> _Document extract_:
^^^^^^^^^^^^^^^^
The New Hampshire Law Against Discrimination prohibits discrimination in employment on the basis of national origin (NH Rev. Stat. Sec. 354-A:1 et seq.). The Law applies to all public employers and private employers with six or more employees. National origin includes ancestry, and generally refers to an individual's or ancestor's place of birth. Under the Law, it is unlawful to:
• Refuse to hire, discharge, or discriminate against in compensation or in terms, conditions, or privileges of employment on the basis of national origin, unless based on a bona fide occupational qualification (BFOQ).
• Print or circulate any statement, advertisement or publication, or use any form of application for employment that expresses any limitation, specification, or discrimination as to national origin, unless based on a BFOQ.
• Make any inquiry or record in connection with employment that expresses any limitation, specification, or discrimination as to national origin, unless based on a BFOQ.
^^^^^^^^^^^^^^^^
> _Data provided_:
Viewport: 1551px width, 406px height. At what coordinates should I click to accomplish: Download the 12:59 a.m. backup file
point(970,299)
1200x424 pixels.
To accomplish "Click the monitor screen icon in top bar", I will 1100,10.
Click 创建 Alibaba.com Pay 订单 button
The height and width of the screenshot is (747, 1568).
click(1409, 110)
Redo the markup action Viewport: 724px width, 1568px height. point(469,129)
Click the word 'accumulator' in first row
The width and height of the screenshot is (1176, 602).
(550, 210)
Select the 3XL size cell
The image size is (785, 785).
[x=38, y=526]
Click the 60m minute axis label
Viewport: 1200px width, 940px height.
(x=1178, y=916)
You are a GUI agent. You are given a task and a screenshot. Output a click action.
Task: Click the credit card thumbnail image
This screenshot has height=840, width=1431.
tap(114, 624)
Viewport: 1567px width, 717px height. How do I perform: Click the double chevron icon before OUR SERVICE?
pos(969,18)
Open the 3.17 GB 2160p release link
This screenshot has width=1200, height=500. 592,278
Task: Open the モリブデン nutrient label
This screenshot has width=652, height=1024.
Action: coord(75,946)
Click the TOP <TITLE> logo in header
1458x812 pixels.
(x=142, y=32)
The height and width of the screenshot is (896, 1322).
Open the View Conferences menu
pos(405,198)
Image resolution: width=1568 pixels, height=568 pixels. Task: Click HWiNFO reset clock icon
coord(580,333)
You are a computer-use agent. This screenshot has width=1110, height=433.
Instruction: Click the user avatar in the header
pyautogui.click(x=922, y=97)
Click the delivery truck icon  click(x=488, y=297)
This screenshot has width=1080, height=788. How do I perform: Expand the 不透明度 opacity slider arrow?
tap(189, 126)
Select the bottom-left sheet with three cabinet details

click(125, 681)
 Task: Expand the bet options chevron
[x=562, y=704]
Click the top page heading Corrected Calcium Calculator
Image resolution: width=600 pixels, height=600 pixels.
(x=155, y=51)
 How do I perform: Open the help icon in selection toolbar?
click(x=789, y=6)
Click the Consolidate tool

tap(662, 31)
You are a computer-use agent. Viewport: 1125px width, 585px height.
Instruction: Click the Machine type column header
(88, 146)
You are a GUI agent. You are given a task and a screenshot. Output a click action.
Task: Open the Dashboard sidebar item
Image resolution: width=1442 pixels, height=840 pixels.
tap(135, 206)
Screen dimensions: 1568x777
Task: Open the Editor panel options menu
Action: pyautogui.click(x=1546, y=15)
^^^^^^^^^^^^^^^^
> _Stated goal A_: Write out the passage on the New Hampshire Law Against Discrimination from "The New Hampshire" to "occupational qualification (BFOQ).".
> _Stated goal B_:
Answer these questions from the passage on the New Hampshire Law Against Discrimination:
(i) To which employers does the Law apply?
(ii) What does national origin include?
(iii) Which exception is attached to each of the listed prohibitions?
> _Stated goal C_: Extend the passage on the New Hampshire Law Against Discrimination, picking up after its last sentence.

> _Written answer A_:
The New Hampshire Law Against Discrimination prohibits discrimination in employment on the basis of national origin (NH Rev. Stat. Sec. 354-A:1 et seq.). The Law applies to all public employers and private employers with six or more employees. National origin includes ancestry, and generally refers to an individual's or ancestor's place of birth. Under the Law, it is unlawful to:
• Refuse to hire, discharge, or discriminate against in compensation or in terms, conditions, or privileges of employment on the basis of national origin, unless based on a bona fide occupational qualification (BFOQ).

> _Written answer B_:
(i) All public employers and private employers with six or more employees.
(ii) Ancestry.
(iii) The prohibited action is not unlawful when it is based on a bona fide occupational qualification (BFOQ).

> _Written answer C_:
• Discharge or otherwise retaliate against any person because he or she has filed a complaint of discrimination or had testified or assisted in any proceeding under the Law.
• Aid, compel, or coerce the doing of any of the acts forbidden under the Law, or to attempt to do so.
Individual liability. The New Hampshire Supreme Court has ruled that an individual employee may be held personally liable for aiding and abetting discrimination or harassment by an employer covered under the law (EEOC v. Fred Fuller Oil Co., 134 A.3d 17 (NH 2016)). It also ruled that an individual employee may be liable for retaliation. The Court examined the language of the state statute and noted that the aiding and abetting portion is not limited to ...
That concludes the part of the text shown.